Last were the slides, which were like those water slides at swimming pools but with no water. I found out that I should have left my bag in the lockers, as the gallery assistant almost didn’t want me to go on due to health and safety and made me swear to accept responsibility for any injury. I’m not sure what she thought was going to happen as the slides were more than big enough to accommodate myself and my bag. It may have made me go faster though, I don’t know. The sliding felt like it was over way too quickly.

slide 1

The health and safety rules in the exhibition were generally peculiar. At the flying machines a woman came along with a headscarf and the gallery assistant told her she may wait for ages only to find out at the front of the queue that she would have to take her headscarf off to go on. I’m not sure why she wouldn’t be able to put the helmet on top, it’s not like she had a massive head or a Carmen Miranda style fruit display going on. She understandably didn’t look happy with this and decided not to wait. Yet there was no warning to diabetics not to take the pills earlier on (which turned out to be classic placebo sugar pills that didn’t make us larger, smaller, or noticeably different in any way).

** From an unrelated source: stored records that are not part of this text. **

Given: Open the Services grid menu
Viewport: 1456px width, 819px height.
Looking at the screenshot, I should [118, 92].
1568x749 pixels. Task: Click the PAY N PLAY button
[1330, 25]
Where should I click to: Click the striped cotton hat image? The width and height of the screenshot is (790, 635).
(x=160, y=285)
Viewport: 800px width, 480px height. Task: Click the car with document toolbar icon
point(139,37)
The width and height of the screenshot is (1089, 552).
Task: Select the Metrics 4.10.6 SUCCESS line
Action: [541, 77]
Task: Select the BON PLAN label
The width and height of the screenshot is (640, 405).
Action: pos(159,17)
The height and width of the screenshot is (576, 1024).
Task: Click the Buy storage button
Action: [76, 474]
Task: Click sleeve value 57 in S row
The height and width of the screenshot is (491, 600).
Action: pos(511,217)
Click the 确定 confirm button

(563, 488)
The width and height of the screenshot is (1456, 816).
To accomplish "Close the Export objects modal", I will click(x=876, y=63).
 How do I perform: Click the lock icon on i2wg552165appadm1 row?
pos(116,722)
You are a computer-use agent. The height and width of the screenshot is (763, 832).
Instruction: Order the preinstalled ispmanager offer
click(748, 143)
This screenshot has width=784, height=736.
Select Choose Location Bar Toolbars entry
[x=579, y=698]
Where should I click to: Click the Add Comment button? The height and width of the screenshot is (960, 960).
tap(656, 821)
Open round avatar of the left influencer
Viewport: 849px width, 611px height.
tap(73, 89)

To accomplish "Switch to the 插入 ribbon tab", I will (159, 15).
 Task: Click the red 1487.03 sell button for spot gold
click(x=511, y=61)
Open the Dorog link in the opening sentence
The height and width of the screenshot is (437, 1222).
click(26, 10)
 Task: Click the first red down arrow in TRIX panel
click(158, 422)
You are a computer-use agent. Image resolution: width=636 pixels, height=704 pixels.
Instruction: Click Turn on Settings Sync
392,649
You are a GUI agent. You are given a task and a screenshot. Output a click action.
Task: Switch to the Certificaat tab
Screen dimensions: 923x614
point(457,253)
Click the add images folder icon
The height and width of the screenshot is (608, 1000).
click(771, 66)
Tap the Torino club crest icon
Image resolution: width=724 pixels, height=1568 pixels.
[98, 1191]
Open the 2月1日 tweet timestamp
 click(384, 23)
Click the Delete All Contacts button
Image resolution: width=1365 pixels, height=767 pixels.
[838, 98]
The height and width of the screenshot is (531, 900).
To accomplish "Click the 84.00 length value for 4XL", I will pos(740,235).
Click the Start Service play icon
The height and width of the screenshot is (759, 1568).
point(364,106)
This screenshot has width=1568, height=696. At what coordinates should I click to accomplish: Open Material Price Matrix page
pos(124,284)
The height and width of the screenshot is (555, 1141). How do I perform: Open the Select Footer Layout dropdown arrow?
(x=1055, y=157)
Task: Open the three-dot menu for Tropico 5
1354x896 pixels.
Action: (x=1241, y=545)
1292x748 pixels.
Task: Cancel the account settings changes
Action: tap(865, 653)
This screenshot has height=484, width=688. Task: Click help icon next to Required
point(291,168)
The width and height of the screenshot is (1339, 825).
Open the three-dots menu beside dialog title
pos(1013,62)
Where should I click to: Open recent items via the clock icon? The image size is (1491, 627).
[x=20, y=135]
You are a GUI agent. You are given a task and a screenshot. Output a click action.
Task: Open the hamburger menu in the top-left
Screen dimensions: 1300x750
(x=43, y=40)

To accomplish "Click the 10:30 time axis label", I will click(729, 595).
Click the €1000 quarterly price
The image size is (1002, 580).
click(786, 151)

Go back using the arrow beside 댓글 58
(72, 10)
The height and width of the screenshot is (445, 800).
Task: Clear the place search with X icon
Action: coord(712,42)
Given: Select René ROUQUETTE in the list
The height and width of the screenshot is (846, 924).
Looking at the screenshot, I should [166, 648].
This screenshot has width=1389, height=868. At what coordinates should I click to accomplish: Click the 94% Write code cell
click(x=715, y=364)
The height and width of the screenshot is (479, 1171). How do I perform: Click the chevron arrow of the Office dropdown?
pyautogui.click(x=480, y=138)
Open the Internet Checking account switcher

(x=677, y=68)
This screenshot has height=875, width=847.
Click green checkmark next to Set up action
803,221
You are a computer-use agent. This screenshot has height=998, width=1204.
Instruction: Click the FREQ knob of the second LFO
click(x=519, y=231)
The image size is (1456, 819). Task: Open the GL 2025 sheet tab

The booklet says that ‘Decision’ is about ‘transporting people between different physical and psychological states’, bringing about ‘moments of not knowing’. This was definitely true, and made it stand out from other art exhibitions. I particularly enjoyed the interactive nature and would like to see more of that in general, as it evokes the idea of art not being finished until someone has experienced it. The ‘Alice in Wonderland’ vibe was a nice touch as well and made it feel like a mini adventure. It’s only on for one more day, so go tomorrow if you want to take random pills, fly through the air and slide back down to earth.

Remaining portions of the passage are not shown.